The topography of the potentials distribution shows that the choice of the negative response caused activation in the occipital regions of the cortex. Moreover, it was higher in the group of carriers of the Val/Val genotype of the BDNF gene (Figure 5a). The choice of the neutral assessment caused activation in the occipital regions of the cortex to a greater extent in the group of carriers of the Val/Val genotype (Figure 5b). Nevertheless, activity in the anterior and central areas of the cerebral cortex is somewhat greater in the group of participants with the Val/Met genotype of the BDNF gene. Selection of the positive assessment caused an increase in the amplitude of positive peaks in the region of 140–230 ms in the occipital regions of the cortex, to a greater extent in carriers of the Val/Val genotype of the BDNF gene, as in both previous cases (Figure 5c).
Topography of the distribution of potentials at a latency of 200 ms (where statistically significant differences were found) from onset of stimuli when choosing negative (a), neutral (b) or positive (c) assessment for the Val/Met and Val/Val BDNF genotypes.

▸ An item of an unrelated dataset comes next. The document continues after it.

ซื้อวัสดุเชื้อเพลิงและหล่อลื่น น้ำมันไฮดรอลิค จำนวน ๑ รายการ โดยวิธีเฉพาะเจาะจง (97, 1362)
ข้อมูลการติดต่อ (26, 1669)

COMT. The comparison of ERPs in the groups of participants with the Val/Met and Val/Val genotypes did not show significant differences regardless of assessment type: for negative, p < 0.94, t = -0.06; for neutral, p < 0.59, t = -1.7; for positive, p <0.95, t = -0.10 (Figure 6a–c, solid and intermittent waves on the figures). On the contrary, amplitude of the event-related potentials in participants with the Met/Met genotype is significantly lower compared to Val/Val and Val/Met groups during every type of assessment (Figure 6, a, b, c, dotted wave). For negative evaluation this differences were observed in latency to the 110 to 175 ms (Val/Met - p < 0.03, t = -2.33; Val/Val - p < 0.03, t = 0.6), for neutral in 120 to 170 ms (Val/Met - p < 0.006, t = -3.10, Val/Val - p < 0.03, t = 2.19), for positive - 135 to 155 ms (Val/Met - p <0.02, t = -1.39, Val/Val - p <0.03, t = -2.39). It should be noted that the amplitude of the event-related potential for Met/Met is higher when participants assessed stimuli as the neutral and positive, then negative ones. Table 1 presents the values of the ERPs amplitudes in Oz electrode at a latency of 150 ms for the COMT group.
ERP for the groups with Val/Met, Val/Val and Met/Met COMT genotypes in Oz electrode when choosing the negative (a), neutral (b) or positive (c) assessment of stimuli. The gray bar indicates the latency with statistically significant differences (p < 0.05). Significant differences between ERPs in Val/Val and Val/Met groups were not found.
Topography of potentials clearly shows a decrease in activity of occipital regions in the Met/Met group in latency of 150 ms comparing to Val/Met and Val/Val groups. On the contrary Val/Met and Val/Val group showed increase in activity also in the occipital regions of the brain (Figure 7a–c).
Topography of the distribution of potentials at a latency of 150 ms (where statistically significant differences were found) from onset of stimuli when choosing negative (a), neutral (b) or positive (c) assessment for the Met/Met, Val/Met and Val/Val COMT genotypes.
HTR2A. Comparing the ERPs of A/G and G/G genotype groups showed no statistical difference between them, regardless of assessment type – negative (p < 0.17, t = 1.41), neutral (p < 0.56, t = -0.59) or positive (p < 0.84, t = -0.19). At the same time, chose a negative response type demonstrated that the amplitude of ERP in carriers of the A/A genotype was significantly different from such of the A/G genotype (p < 0.03, t = 2.29) and G / G (p < 0.04, t = 3.12) in the range of 117–133 ms from the onset of stimulus (Figure 8a). Choosing neutral response by carriers of A/A genotype reflected in significant decrease of ERP component’s amplitude in 350–370 ms latency compared to A/G (p < 0.02, t = -2.47) and G/G (p < 0.03, t = -2.25) groups (Figure 8b). Similar to ERP comparison for negative assessment, evaluating stimuli as positive by carriers A/A genotype showed significant increase of ERP amplitude in latency 105 to 124 ms compared to such in A/G (p < 0.01, t = 2.72) and G/G (p <0.03, t = 2.32) genotype carriers (Figure 8c). Table 1 presents the values of the ERPs amplitudes in Oz, Po7 and Poz electrodes at a latency of 120 and 360 ms for the HTR2A group.
ERP for groups with different HTR2A genotypes in Oz, Po7 and Poz electrodes when choosing negative (a), neutral (b) or positive (c) assessment respectively. The gray bar indicates the latency with statistically significant differences (p < 0.05). Significant differences between ERPs in A/G and G/G groups were not found.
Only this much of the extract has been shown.